[WHAT THE TASK REQUIRES] Count the lines in the items below that contain the string "screenshot", matching case exactly, and give only that number.

[RECORDS FOR THE TASK]
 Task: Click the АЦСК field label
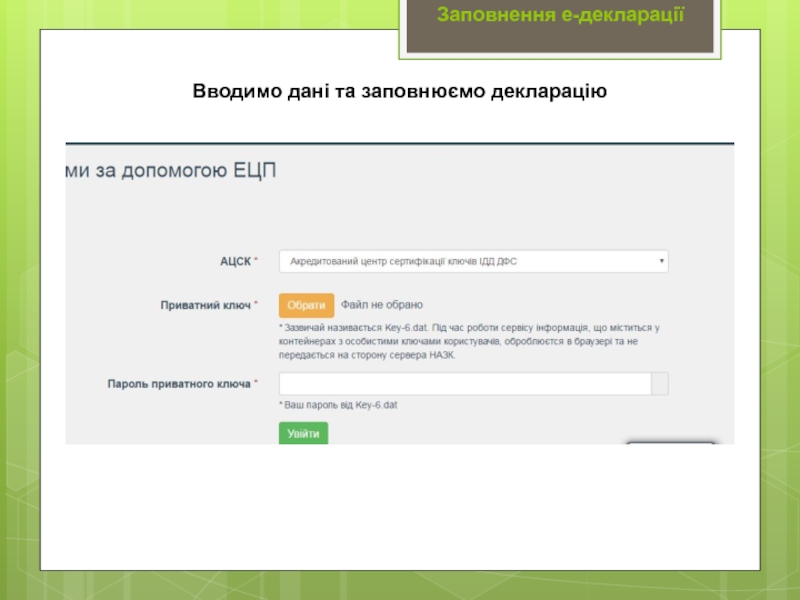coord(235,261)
* * *
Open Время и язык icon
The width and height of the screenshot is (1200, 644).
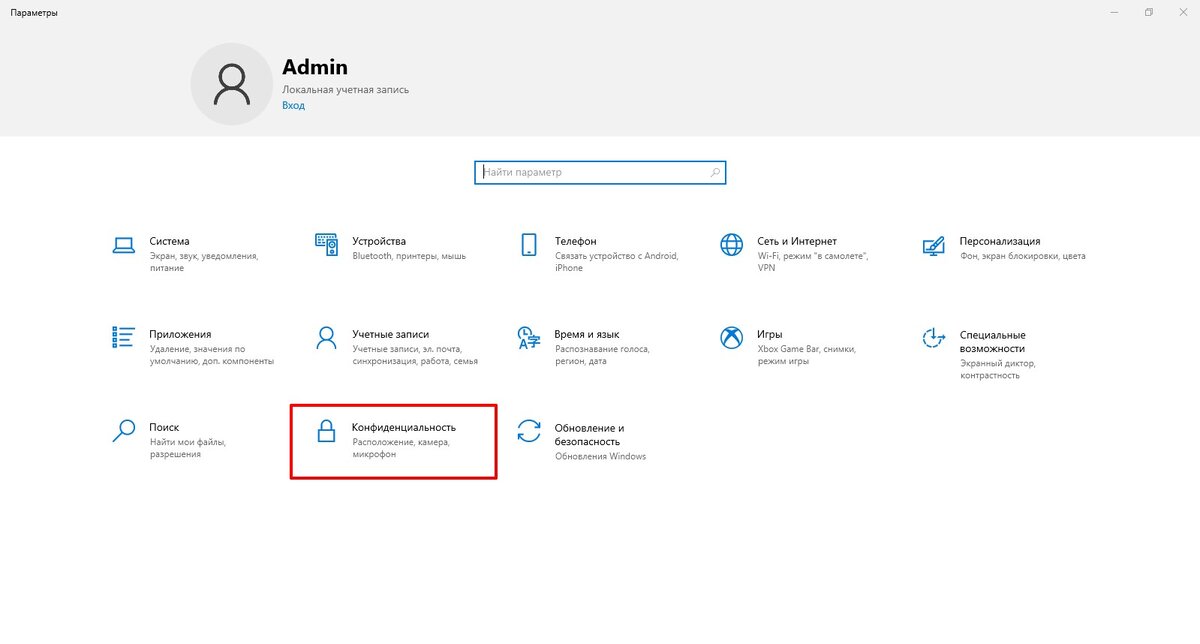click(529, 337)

[ANSWER IN FULL] 1